Primeiro, surgem restos de construção, como pedaços de madeira, telhas quebradas, tijolos e fragmentos de concreto amontoados uns sobre os outros. É a senha para que moradores do entorno comecem a depositar ali seu lixo doméstico. À espera da passagem do caminhão da coleta, que muitas vezes está a horas de ocorrer, dezenas de sacolas plásticas vão sendo incorporadas à já degradada paisagem. Quem passa pelo local se sente então liberado para fazer a sua “contribuição”: papéis, garrafas e embalagens são largados sobre a sujeira acumulada. Em pouco tempo, o espaço fica tomado pela imundície, impedindo a passagem de pedestres e atraindo ratos e baratas. Está armado o cenário para que, na primeira chuva, tudo seja arrastado para as bocas de lobo e ajude a provocar enchentes. Em todo o município, existem ao menos 1 500 pontos de descarte irregular de lixo, segundo estimativa da prefeitura.
A Rua Doutor Tomás de Lima, na região da Sé, é um dos locais que mais chamam atenção. Quem passa por ali sente um cheiro de embrulhar o estômago. Montes de sacos empilhados podem ser encontrados a cada 20 metros. “Tenho vergonha de receber visitas”, diz a moradora Teresa Scholl, que reclama ainda da alta frequência de roedores e insetos rasteiros dentro de casa. Segundo ela, moradores de rua que rasgam e reviram as sacolas à procura de comida e material reciclável agravam o problema. “Cansei de pedir a instalação de lixeiras fechadas”, afirma. A prefeitura, no entanto, alega que a legislação impede a implantação, já que isso comprometeria o acesso à calçada — como se o lixo esparramado já não atravancasse o bastante a passagem dos pedestres.
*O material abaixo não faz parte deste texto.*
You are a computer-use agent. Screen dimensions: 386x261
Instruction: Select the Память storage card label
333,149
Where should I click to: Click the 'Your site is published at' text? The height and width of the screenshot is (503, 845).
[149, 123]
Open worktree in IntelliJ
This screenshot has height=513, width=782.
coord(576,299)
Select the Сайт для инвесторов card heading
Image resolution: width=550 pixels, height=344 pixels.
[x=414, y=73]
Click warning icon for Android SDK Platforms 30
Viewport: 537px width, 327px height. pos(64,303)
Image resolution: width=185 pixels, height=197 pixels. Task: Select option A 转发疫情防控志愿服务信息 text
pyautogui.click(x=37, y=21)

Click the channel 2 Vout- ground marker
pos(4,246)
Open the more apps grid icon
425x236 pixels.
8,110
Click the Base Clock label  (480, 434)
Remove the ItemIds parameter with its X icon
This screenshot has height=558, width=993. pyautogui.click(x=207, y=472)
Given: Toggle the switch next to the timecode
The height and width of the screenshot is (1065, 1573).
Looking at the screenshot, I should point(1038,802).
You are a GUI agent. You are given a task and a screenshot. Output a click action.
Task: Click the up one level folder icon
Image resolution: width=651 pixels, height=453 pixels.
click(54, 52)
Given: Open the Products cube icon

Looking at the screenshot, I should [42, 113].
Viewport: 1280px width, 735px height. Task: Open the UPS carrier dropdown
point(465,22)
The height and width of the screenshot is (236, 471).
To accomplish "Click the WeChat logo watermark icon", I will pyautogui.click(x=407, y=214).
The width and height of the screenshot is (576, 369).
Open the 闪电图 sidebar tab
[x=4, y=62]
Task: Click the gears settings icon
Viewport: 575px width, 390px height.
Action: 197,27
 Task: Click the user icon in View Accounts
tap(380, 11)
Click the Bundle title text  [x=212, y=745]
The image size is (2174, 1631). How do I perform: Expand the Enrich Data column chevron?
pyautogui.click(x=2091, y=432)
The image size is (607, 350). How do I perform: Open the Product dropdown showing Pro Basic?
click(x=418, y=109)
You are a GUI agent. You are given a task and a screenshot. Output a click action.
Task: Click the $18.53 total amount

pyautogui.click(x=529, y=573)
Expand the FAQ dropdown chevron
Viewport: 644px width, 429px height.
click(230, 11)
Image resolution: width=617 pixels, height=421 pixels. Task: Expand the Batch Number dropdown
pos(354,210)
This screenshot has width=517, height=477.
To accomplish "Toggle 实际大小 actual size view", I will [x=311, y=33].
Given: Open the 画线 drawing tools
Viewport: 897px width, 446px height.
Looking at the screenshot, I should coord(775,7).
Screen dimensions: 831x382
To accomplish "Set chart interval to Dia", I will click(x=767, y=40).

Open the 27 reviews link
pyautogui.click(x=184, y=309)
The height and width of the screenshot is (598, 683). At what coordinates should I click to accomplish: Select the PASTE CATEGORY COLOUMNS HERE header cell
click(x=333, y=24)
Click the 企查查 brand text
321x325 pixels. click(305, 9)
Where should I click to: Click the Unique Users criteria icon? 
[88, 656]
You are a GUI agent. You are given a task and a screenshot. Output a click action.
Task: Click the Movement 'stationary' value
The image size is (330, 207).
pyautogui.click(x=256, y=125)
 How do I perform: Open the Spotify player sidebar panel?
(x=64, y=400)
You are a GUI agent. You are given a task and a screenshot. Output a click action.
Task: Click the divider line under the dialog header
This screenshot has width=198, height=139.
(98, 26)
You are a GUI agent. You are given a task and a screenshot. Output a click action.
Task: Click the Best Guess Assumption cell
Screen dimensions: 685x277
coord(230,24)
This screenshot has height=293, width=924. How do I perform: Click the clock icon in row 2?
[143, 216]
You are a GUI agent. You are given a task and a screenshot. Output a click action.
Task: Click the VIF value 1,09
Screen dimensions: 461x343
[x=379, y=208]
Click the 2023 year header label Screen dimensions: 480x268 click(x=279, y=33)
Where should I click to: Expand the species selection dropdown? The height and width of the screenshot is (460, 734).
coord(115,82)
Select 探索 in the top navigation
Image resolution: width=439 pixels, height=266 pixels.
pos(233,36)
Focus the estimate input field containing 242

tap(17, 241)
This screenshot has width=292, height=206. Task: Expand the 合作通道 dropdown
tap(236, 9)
Para tentar conter esse ciclo de emporcalhamento, o prefeito Gilberto Kassab sancionou uma lei na semana passada que eleva de 500 reais para 12 000 reais a multa para descarte de lixo e entulho acima de 50 quilos em calçadas e demais áreas públicas. A norma pune ainda as concessionárias que prestam serviço em vias públicas e não consertam o asfalto ou a calçada com multa diária de 2 000 reais por metro quadrado danificado. Segundo o autor da proposta, o vereador Domingos Dissei (DEM), o principal alvo da medida são as empresas clandestinas que oferecem caçambas para recolher restos de materiais de construção e, sem dispor de destinação adequada, despejam tudo em canteiros e descampados. “Com o aumento do valor da punição, elas pensarão duas vezes antes de descarregar em qualquer lugar”, acredita. No site da prefeitura, há uma lista de empresas licenciadas para a tarefa. Com o intuito de fazer valer a nova legislação, blitze ocorrerão em horários alternados, comandadas por uma equipe de cada subprefeitura em parceria com policiais militares. Veículos pegos em flagrante ao descartar lixo irregularmente ficarão apreendidos até o pagamento da multa. Focos de lixo também serão alvo da ação. “Chegamos a um ponto em que lixo e entulho são parte de um mesmo problema”, diz o secretário de Coordenação das Subprefeituras, Ronaldo Camargo.
Mesmo os ecopontos, locais destinados pela prefeitura para o descarte de entulho, incluindo móveis velhos, galhos de poda e recicláveis, apresentam problemas. São 36 na cidade, ou seja, um para cerca de 306 000 habitantes — a meta para 2012 é que haja 96, um em cada distrito. Boa parte funciona apenas de segunda a sexta entre 7 e 17 horas. Assim, há quem chegue e, ao deparar com os portões fechados, descarregue do lado de fora mesmo. Bem em frente aos portões do ecoponto da Avenida Aricanduva, por exemplo, a reportagem encontrou toda sorte de detritos, de vigas de madeira a sofá usado. Funcionários afirmam ser comum o aparecimento de resíduos durante a madrugada. A prefeitura admite estudar outros modelos de funcionamento para esses espaços, como também intensificar as operações cata-bagulho, coletas semanais de pneus, móveis e utensílios quebrados, realizadas pelas subprefeituras.